Given this and Phillips’ effort to portray himself as a victimized Vietnam veteran although he never got close to Vietnam, there is certainly enough out there for a reasonable person to form an opinion that Phillips is a near-professional protester who confronted a group of high school students.

Another side

There is less to support the view that the Covington kids disrespected Phillips – who didn’t help his case by appearing on Democracy Now to double-down on claims the teenagers were chanting “build the wall,” words no one has been able to find in any of the various video recordings of the confrontation – but taking Phillips’s side is not wholly unreasonable either.

The teenagers could have backed away. They could have avoided the temptation to start dancing and chanting in time with the drum.

They might well have been suffering from, to use Weaver’s word, “ignorance.” And they were wearing those “Make America Great Again” hats, which some now believe to be a symbol for ignorance, racism, bigotry and Donald Trump – God on earth to some Americans and devil to others.

As one Alaskan posted on Facebook, Sandmann’s hat was all she needed to decide who was behaving badly in this confrontation.

And that more than anything might define where we are at in this country today. In this tribal war, as in most tribal wars, symbolism trumps substance.

The tribes unite against “the other.”

The unity creates its own feedback loop. The more people on either side want to believe the more they believe.

Evidence of an opposing view is dismissed. Flaws in the prevailing view are rationalized away.

Phillips’s attempt to paint himself as a Vietnam vet is stirred into the oblivion of  his word salad of “I’m a Vietnam-times veteran.”

Sandmann’s smirk is dismissed as “fake news.”

Only Sandmann knows what he was thinking in that photographic moment, and now that he has received the help of professional PR advisers, its unlikley he will ever reveal his thoughts.

He has said only that he wasn’t smirking, although smirking or something close to it would be a natural enough for a 16-year-old backed by a mob of friends when confronted by a seemingly crazy old man chanting and banging a drum.

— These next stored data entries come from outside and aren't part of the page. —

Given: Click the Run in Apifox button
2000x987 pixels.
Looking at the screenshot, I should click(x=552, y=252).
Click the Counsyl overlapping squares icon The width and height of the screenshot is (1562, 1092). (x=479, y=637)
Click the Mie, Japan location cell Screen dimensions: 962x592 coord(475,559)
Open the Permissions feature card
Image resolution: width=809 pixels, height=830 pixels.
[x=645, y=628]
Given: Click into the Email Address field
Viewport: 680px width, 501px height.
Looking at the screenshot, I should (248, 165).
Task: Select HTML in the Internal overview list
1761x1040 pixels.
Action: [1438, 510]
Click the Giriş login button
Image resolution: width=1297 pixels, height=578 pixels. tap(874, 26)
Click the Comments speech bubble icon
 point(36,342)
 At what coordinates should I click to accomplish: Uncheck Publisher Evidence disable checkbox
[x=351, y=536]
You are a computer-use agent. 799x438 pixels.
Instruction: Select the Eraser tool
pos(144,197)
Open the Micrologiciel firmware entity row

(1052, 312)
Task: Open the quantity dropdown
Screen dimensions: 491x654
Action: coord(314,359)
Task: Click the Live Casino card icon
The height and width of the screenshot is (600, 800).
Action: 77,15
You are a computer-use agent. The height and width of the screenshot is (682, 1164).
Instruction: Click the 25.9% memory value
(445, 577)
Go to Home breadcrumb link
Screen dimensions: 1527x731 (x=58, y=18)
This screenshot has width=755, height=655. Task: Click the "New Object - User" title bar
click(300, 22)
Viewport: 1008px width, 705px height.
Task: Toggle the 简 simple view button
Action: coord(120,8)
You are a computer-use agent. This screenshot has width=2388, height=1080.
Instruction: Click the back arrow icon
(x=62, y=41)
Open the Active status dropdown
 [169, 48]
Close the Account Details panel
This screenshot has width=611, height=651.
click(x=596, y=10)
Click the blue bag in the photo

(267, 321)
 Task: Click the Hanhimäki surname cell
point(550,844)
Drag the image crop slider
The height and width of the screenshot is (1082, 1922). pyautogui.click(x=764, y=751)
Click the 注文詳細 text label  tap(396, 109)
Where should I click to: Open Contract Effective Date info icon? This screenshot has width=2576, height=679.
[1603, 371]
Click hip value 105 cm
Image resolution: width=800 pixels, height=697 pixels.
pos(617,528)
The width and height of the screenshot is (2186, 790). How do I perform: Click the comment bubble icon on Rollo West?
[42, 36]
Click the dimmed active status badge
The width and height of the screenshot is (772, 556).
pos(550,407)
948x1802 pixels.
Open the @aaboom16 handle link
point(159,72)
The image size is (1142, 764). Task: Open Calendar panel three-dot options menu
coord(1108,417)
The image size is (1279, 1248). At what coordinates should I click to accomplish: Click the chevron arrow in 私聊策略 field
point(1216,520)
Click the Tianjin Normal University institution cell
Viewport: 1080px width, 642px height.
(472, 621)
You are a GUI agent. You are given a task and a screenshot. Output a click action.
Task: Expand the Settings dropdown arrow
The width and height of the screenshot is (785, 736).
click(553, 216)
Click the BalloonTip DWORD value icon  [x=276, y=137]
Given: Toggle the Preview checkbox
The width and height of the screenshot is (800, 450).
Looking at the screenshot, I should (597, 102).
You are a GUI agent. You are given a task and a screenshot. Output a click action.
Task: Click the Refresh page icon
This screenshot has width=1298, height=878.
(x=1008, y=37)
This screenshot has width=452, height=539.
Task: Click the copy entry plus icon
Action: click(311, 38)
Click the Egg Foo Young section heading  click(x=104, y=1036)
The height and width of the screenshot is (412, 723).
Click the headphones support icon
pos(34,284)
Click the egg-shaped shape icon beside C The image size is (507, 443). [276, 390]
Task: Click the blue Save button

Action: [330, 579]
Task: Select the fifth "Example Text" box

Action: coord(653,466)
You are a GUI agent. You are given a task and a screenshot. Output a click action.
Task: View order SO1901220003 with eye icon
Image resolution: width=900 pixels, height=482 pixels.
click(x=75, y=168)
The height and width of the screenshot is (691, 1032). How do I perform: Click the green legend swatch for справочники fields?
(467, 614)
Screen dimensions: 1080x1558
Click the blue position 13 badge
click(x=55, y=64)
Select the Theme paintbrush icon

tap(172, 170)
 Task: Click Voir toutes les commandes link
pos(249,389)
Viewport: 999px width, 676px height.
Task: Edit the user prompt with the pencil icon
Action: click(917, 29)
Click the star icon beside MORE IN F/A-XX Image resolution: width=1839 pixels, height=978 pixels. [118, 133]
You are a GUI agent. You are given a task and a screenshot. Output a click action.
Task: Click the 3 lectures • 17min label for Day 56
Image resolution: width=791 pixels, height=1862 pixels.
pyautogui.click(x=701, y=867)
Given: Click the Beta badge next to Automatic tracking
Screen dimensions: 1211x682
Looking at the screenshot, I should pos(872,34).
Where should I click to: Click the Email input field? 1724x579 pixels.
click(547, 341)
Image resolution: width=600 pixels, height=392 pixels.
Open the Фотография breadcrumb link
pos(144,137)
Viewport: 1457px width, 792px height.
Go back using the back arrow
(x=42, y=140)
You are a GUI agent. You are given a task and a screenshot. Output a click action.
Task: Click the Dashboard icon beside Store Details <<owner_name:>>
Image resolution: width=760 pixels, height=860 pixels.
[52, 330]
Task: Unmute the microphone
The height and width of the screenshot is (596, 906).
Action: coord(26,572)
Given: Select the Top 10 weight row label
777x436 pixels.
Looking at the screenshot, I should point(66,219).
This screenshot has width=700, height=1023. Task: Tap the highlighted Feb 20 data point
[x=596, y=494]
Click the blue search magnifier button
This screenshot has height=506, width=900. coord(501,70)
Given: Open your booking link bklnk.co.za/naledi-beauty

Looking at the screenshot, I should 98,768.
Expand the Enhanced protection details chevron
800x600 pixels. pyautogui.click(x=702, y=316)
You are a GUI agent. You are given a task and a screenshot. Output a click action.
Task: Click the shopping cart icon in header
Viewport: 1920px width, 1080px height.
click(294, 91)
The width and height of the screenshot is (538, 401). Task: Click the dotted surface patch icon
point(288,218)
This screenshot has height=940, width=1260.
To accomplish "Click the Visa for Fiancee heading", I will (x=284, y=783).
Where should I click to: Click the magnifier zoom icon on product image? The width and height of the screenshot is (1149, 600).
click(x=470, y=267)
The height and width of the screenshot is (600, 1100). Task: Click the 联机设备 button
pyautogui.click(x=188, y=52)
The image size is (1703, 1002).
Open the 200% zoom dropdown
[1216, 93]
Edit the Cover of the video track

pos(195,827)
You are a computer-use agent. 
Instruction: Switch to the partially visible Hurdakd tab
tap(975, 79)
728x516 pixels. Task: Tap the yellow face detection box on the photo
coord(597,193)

Insolence is a teenage norm.

Look carefully at the now iconic photo of his confrontation with Phillips, and you can almost see the words forming that say, “Look old man, I’m not moving because you’re banging that stupid drum and chanting.”

And there was just about that much substance to their confrontation: A man bangs a drum and a teenager refuses to move. This is what we’re worried about?

When you step back and look at this from a distance, the story is almost a national embarrassment.

The American government is shutdown because right and left can’t find a way to negotiate a settlement of their differences, and our response is to have a national argument about a confrontation between an aggressive old man and a teenager because the latter didn’t show the former enough respect?

If you think this country has problems, forget Congress and go look in a mirror.